**EXERCISE OBJECTIVE:**
Please filter the rows below and keep every line that contains the string "dimensions". Case counts, so a line matches only if its capitalization is the same.

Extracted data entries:

----

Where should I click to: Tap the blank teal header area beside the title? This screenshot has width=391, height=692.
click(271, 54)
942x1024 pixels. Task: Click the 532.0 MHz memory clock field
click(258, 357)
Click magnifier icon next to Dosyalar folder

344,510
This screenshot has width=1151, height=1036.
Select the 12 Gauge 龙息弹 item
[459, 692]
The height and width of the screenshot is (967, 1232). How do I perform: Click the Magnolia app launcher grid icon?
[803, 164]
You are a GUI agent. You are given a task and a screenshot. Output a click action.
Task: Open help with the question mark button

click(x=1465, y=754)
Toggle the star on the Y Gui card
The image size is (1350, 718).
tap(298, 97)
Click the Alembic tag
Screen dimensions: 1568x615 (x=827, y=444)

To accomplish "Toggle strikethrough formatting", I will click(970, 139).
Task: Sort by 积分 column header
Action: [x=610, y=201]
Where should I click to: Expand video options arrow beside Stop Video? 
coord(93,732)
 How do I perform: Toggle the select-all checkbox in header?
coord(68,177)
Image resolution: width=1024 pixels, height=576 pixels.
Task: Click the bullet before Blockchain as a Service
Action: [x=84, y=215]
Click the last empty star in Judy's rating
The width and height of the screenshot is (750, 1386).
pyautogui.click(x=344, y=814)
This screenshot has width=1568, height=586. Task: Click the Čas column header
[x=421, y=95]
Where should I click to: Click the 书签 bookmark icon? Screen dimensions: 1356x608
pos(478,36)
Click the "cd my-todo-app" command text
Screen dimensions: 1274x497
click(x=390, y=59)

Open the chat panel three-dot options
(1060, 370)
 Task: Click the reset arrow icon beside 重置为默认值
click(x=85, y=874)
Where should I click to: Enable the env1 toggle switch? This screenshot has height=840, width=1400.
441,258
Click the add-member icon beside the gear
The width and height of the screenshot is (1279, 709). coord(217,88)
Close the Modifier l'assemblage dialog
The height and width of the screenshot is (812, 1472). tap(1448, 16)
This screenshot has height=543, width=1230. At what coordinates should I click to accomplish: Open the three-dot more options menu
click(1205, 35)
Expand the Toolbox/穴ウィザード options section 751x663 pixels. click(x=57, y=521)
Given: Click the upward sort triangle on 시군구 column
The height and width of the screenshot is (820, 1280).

----

**SOLUTION FOR THIS TASK:**
Screen dimensions: 1568x615 (x=827, y=444)
Where should I click to: Click the 书签 bookmark icon? Screen dimensions: 1356x608
Screen dimensions: 1274x497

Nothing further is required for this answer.